Robert Mazars (L'histoire des quilles, 1970) souligne ainsi l'essoufflement du jeu de quilles : "souvent écœurés, les joueur limitèrent leurs déplacements et la vogue des quilles diminua. Pour remédier à cela, un petit groupe de "mordus" décida de créer en 1936, la Fédération Aveyronnaise. Celle-ci uniquement axée sur le côté sportif des quilles, mit sur pied un règlement et créa le Championnat de l'Aveyron appelé FANION".

Cette deuxième période a vue se codifier le jeu associé aux paris qui ne présente pas pour autant des structures administratives fédérales. Si avant 1911, l'estimation du nombre d'adeptes reste très approximative, la présence de 54 équipes en 1933 au concours d'Espalion constitue un réel indice quant à l'engouement suscité par les quilles. Associée à la maintenance de la tradition et à la revendication identitaire, cette période présente encore le jeu comme un rituel social qui met en exergue les valeurs reconnues par la société rouergate traditionnelle. Cependant, l'égocentrisme villageois cause le déclin du jeu avec pari. L'esprit sportif va pouvoir se diffuser.

De 1936 à 1966

Après la création de la fédération aveyronnaise, l'on continue à jouer soit de façon officielle (championnat), soit lors des fêtes villageoises (concours amicaux). Personne n'éprouve encore le besoin de s'entraîner régulièrement, la deuxième guerre mondiale n'interrompt pas, comme ce fut le cas en 1914, la pratique du jeu de quilles. Un concours est même organisé pour les juniors en 1941. On peut donc penser que la place vitale de ce jeu "dans l'imaginaire collectif l'emporte alors sur toute autre considération" (Gérard BALLIN).

Paradoxalement il faut attendre 1946 pour assister à la naissance du Comité Parisien de quilles. Jouer aux quilles dans la capitale, c'est avant tout raviver le sentiment d'appartenance à un terroir, l'institutionnalisation paraît secondaire au regard de la pratique et de l'imprégnation. Le temps de loisirs, correspondant à une  élévation socio-économique et culturelle de l'ensemble de la population rouergate émigrée permet un entraînement régulier qui annonce une certaine suprématie des parisiens pendant des années (17 victoires aux Championnats de France Excellence de 1946 à 1965).

Le 7 décembre 1946, dans le hall de la Foire de Paris (Porte de Versailles) se déroule la revanche de la rencontre officielle d'Espalion (11 août 1946) avec la remise du Challenge de l'Auvergnat de Paris. Ce type de compétition par match aller et retour dure pendant quatre ans. Tour à tour Rodez, Decazeville, Baraqueville et Cassagnes-Bégonhès accueillent les rencontres. La domination parisienne ne souffre aucune contestation, et cela durera plusieurs années.

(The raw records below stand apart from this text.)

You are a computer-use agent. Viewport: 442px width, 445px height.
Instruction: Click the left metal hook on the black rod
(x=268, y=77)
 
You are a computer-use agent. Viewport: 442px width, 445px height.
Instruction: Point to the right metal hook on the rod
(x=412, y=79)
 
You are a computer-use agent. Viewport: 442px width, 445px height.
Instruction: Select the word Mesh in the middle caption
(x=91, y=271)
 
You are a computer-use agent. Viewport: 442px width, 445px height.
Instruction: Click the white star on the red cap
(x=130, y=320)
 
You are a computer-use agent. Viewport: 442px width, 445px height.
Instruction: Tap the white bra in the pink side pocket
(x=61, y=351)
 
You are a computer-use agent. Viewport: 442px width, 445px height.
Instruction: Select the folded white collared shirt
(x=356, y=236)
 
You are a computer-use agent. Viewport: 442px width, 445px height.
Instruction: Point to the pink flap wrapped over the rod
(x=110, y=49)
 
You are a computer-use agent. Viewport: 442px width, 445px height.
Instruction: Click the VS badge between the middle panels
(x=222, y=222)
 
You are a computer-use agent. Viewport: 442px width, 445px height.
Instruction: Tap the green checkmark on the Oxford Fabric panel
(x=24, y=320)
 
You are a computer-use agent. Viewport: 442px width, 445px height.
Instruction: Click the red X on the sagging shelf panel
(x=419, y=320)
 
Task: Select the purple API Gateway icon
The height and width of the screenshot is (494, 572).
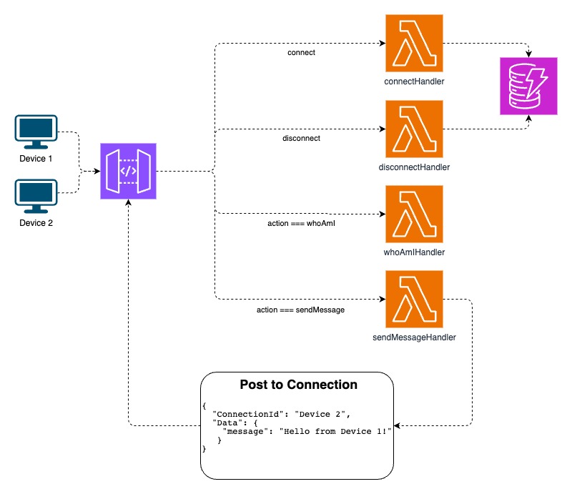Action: [129, 171]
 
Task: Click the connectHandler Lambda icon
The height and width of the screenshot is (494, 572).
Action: [414, 44]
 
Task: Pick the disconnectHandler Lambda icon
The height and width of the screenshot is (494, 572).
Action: [414, 129]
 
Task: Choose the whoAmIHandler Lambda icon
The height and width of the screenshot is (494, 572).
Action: [414, 214]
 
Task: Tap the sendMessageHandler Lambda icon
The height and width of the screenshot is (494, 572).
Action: [414, 299]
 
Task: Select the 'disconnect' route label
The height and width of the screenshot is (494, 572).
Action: [301, 138]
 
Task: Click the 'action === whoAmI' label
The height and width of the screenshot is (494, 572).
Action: [301, 224]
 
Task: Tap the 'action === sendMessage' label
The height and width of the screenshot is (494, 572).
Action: [300, 310]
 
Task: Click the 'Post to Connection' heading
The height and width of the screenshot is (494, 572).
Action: [298, 385]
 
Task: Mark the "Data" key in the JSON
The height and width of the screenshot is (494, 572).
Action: [227, 422]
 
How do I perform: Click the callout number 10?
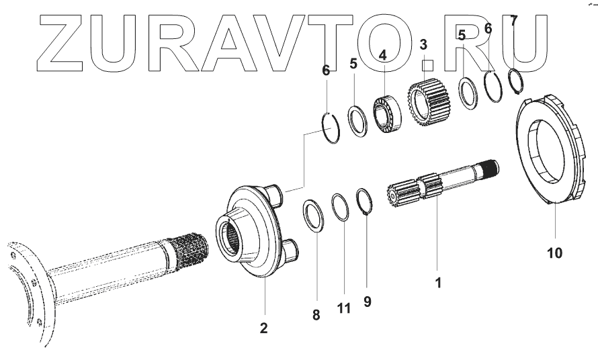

Le 15 juin 1949, la Fédération Aveyronnaise et le Comité Parisien décident de se réunir en fédération. Les pouvoirs publics reçoivent simultanément d'autres demandes de reconnaissance officielle (Fédération Alsacienne, Bordelaise, Béarnaise).

Un Championnat de France par équipes, concernant différentes catégories remplace les rencontres par match aller-retour à partir de 1951. Il se déroule à Rodez tous les ans. Un championnat de France individuel complète la compétition par équipes.

En 1951, l'effectif officiel s'élève à 320 licenciés dont environ un tiers de joueurs parisiens. Le recrutement est surtout citadin.

A l'issue de la réunion du 21 janvier 1957, une Fédération Française des Sports de Quilles voit le jour, composée de 5 sections : Asphalte, Bowling, Quilles de Six, Quilles de Neuf Béarnaises et Quilles de Huit. La Fédération Aveyronnaise des quilles devient la Section Quilles de Huit.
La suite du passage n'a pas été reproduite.